◆ Your task ◆
Copy out, word for word, the stretch from the line containing "Select the washbasin sink in the 洗面室" through the line containing "pos(102,150)".

◆ Extracted records ◆

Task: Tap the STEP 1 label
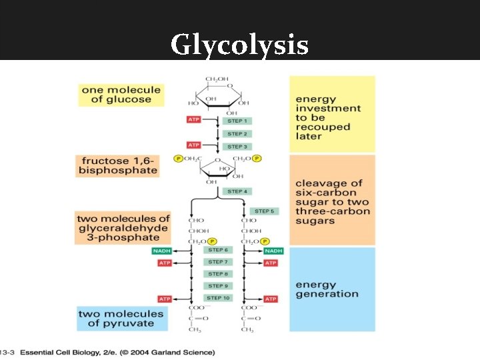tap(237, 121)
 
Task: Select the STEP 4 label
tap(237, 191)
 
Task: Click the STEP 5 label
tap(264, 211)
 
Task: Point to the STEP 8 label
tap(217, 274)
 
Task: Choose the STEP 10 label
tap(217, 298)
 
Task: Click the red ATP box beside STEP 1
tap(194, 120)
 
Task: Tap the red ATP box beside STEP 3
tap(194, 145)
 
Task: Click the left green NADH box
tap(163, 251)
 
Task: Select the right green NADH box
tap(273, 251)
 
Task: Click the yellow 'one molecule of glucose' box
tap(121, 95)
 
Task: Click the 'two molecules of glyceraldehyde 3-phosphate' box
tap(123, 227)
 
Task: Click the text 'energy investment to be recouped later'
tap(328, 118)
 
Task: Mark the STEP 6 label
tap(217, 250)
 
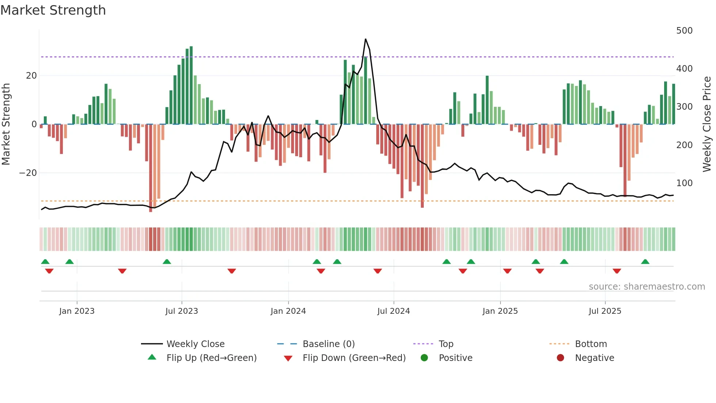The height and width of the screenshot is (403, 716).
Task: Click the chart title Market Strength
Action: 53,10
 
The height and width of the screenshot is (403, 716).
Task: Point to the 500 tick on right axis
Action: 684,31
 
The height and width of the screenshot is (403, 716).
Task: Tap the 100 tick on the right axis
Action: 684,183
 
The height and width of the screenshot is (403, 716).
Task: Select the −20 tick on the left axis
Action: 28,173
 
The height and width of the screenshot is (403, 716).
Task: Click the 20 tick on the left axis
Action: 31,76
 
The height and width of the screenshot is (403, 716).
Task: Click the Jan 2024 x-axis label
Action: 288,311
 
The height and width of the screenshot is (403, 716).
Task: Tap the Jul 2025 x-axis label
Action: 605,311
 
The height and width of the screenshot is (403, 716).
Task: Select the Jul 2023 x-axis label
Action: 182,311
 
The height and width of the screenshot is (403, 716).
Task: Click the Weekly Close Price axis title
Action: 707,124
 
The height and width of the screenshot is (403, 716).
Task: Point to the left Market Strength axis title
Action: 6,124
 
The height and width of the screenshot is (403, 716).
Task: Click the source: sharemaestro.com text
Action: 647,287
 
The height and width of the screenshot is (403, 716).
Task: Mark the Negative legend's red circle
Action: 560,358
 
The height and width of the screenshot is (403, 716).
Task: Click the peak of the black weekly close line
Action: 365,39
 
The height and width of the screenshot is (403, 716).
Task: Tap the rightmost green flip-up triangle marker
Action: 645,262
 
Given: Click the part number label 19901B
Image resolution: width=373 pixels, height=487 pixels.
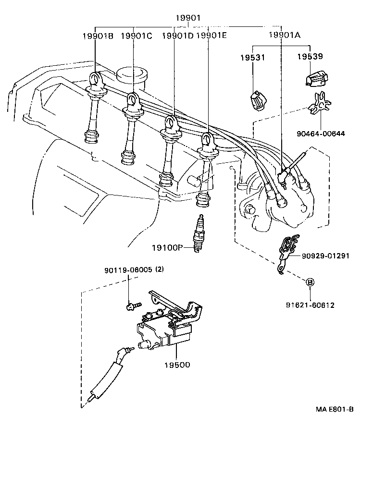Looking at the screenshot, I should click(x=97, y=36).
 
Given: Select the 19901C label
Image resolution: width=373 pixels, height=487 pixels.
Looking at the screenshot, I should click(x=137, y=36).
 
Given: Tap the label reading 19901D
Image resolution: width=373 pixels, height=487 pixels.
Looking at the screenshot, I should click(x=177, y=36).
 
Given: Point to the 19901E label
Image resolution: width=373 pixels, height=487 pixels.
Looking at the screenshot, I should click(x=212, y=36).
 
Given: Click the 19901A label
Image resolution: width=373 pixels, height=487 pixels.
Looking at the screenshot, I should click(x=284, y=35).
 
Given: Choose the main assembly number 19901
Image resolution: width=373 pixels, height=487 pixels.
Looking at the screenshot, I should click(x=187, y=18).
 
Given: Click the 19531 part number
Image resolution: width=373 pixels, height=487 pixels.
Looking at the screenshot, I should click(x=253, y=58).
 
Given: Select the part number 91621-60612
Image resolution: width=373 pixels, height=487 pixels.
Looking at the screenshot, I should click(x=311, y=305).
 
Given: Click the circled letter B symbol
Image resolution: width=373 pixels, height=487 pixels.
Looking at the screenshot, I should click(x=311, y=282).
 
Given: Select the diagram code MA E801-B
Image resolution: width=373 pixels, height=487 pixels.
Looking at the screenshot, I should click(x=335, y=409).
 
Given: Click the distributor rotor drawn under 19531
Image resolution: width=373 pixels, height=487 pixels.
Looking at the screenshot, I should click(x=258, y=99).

--

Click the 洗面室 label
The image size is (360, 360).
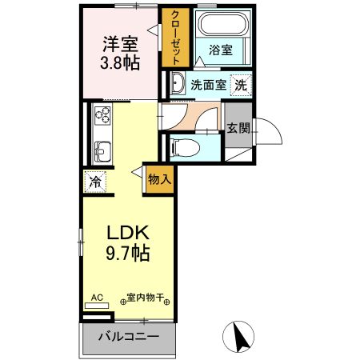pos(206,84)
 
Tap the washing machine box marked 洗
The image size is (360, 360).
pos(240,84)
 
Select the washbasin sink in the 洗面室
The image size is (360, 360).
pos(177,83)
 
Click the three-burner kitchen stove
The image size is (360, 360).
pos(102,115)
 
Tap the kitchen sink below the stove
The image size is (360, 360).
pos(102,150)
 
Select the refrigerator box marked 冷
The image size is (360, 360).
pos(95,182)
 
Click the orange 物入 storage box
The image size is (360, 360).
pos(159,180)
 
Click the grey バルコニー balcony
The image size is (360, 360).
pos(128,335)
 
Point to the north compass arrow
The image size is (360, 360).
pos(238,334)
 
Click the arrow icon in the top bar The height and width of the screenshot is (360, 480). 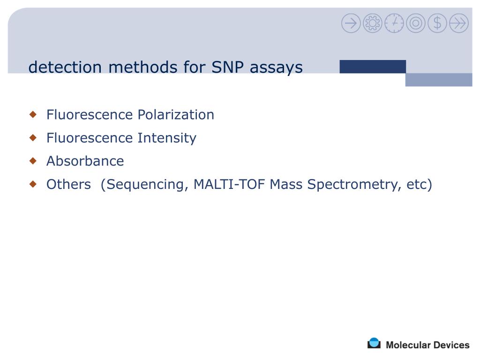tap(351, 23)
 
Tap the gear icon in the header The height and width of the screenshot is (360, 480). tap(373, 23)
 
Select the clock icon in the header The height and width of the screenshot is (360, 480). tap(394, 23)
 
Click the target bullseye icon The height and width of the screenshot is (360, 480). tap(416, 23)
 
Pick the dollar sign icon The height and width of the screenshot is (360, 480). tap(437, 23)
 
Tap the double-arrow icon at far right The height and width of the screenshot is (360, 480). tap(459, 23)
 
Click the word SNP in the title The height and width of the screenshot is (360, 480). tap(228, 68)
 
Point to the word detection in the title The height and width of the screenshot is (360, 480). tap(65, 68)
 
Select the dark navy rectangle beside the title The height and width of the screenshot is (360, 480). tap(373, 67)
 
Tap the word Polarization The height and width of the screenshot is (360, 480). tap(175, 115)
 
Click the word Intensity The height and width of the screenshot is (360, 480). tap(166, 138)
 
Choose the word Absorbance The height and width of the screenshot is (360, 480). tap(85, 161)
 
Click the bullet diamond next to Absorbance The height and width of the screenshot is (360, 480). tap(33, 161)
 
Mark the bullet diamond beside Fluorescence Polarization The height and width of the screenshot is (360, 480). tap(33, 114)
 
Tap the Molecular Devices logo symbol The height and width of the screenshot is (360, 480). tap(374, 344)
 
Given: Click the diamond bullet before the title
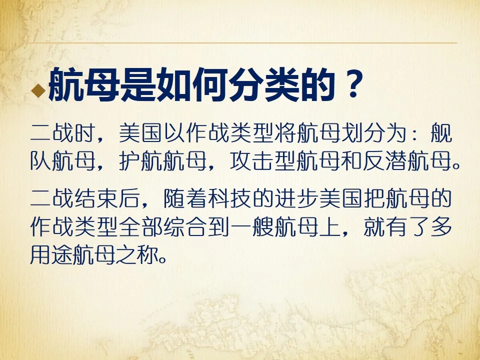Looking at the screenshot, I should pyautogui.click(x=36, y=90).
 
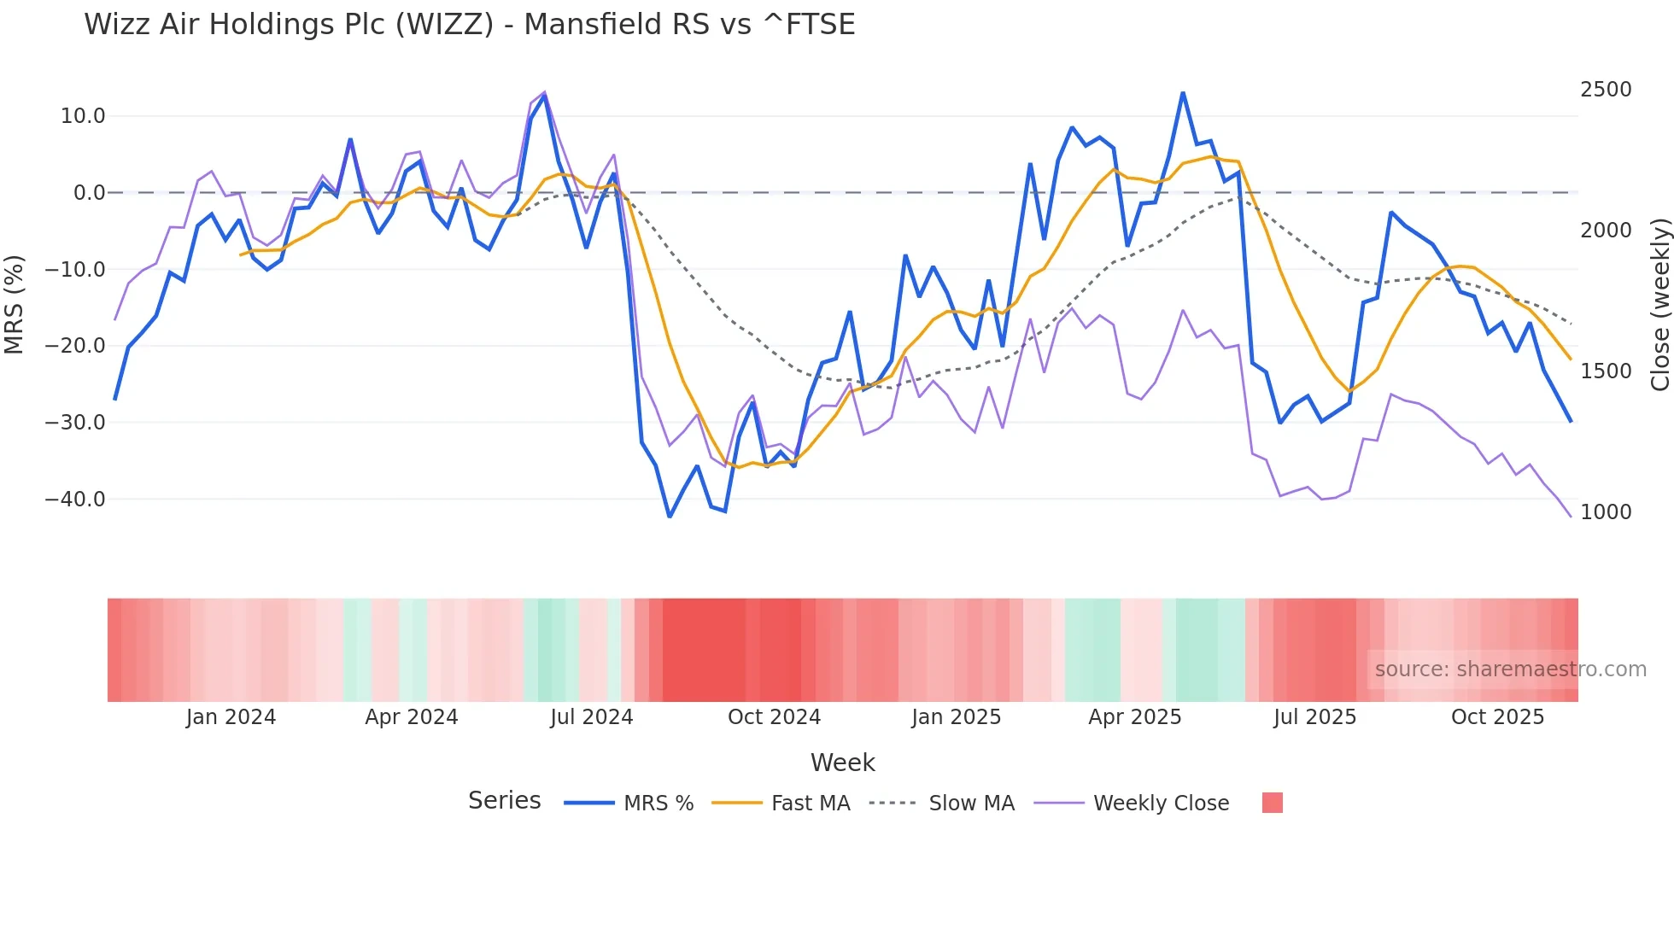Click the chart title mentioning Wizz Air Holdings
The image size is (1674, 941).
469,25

==

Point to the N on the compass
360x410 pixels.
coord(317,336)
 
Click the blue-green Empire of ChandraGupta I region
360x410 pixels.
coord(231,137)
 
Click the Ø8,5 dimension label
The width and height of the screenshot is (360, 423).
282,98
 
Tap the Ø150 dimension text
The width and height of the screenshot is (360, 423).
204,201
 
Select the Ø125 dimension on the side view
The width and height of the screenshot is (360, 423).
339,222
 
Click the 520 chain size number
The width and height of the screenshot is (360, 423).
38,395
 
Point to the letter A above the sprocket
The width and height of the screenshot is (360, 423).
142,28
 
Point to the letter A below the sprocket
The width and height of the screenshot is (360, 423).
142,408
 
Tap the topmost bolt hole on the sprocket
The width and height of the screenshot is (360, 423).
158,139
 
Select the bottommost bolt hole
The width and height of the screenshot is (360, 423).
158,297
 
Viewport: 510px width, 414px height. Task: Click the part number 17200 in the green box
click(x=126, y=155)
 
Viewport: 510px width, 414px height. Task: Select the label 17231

◆ The response ◆
Select the washbasin sink in the 洗面室
The image size is (360, 360).
pos(177,83)
 
Click the three-burner kitchen stove
The image size is (360, 360).
pos(102,115)
 
Tap the kitchen sink below the stove
The image size is (360, 360).
pos(102,150)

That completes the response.